No te quiero aburrir, pa. Escribo esto mientras espero mi vuelo hacia Buenos Aires. No te quiero contar que la hinchada de ellos no paraba de alentar, que el estadio era un infierno y que estábamos los diablos también, arrojados en una esquina. No te quiero aburrir diciendo que Campaña salió con la bandera entre sus manos y tapó un mano a mano fenomenal. No me gusta contarte que me fumé dos atados. Qué Domingo arrancó mal parado. Que los minutos no pasaban más. Qué el gol de Flamengo fue un cachetazo con la mano abierta. Que Meza tiene el fútbol que nos gusta y Barco tiene los huevos de un dinosaurio. Qué no pude gritar el gol. Que mis pulmones se inflaron ante tanta hombría.

Sería de mal gusto decirte que mantuve mi posición con la cual llegamos al empate. Que en el complemento lo insulté un poco al Puma porque teníamos el partido para ganarlo. Qué pedimos el VAR y nos fue negado. Qué los pelotazos de ellos no lastimaban, porque el fútbol lo pusimos nosotros. Qué Campaña me hizo envejecer diez años más cuando enganchó y salió jugando. Que cuando fue el pitazo final, estallé en llanto, porque éramos campeones.

También quiero obviar que llegué al hotel y se había inundado todo. Que tuve que ir caminando con peligro de electricidad a buscar mi bolso. Que en un resto, nos corrieron unos brasileros y nosotros nos escapamos como cobardes, pero con la copa debajo del brazo.

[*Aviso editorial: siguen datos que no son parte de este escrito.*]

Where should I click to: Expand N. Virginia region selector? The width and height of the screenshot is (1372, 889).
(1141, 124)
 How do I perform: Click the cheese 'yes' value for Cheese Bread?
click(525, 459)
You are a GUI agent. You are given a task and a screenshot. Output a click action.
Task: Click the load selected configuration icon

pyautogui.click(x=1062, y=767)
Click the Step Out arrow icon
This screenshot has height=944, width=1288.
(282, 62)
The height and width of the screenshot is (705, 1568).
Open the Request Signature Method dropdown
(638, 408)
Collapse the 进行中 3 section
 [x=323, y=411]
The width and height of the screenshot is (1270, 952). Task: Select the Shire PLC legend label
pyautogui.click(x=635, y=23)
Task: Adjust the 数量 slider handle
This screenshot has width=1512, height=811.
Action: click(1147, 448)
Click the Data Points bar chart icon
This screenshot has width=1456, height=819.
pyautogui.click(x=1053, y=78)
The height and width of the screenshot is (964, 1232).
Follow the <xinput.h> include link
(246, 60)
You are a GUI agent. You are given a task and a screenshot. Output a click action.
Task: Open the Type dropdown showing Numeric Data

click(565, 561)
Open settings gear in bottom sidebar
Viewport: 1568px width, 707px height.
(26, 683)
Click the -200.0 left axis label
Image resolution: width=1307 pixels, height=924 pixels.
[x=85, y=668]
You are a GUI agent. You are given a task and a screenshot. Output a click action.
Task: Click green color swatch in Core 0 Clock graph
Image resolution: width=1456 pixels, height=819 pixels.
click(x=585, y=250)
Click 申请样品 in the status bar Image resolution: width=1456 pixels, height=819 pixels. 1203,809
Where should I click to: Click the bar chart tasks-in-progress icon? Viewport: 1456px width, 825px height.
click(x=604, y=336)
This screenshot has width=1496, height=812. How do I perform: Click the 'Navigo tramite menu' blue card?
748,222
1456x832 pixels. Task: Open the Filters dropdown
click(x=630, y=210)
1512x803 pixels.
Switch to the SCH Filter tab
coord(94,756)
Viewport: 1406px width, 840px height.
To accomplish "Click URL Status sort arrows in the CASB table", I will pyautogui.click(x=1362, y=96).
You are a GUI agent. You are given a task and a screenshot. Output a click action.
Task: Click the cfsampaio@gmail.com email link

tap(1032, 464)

Pero, ¿Sabés qué, viejo? Ya no me sentía solo. Porque había vuelto el Rey De Copas. Lo que sí quiero contarte viejo es que dignifiqué al abuelo. Él me contaba estas historias, y yo siempre las vi demasiado lejos. Que la vida a veces te pone a prueba y que no está permitido no levantarse. Que lloré por vos y por Lucho. Por Jessi y las chicas. Por la tía. Porque ya no nos duele nada viejo. Porque volvimos a ser. Porque Pavoni y Santoro me abrazaron en llanto.

Te pido viejo, que me perdones. He tardado 23 años en entender lo que significa Independiente y ahora que lo entiendo, entendí también la razón por la cual me dijiste que estuviera tranquilo, que contra la fe no puede nadie. Termino mi ciclo de Historias Rojas escribiéndote a vos viejo, porque por vos estoy acá. Te extraño mucho. Es muy raro todo esto. Independiente es el mate amargo cuando lo vemos por televisión o el comentario cuando vuelvo del laburo. Allá voy papi. Esperame con tu mate jarrito, que tenemos que hablar de muchas cosas, compañero del alma, compañero.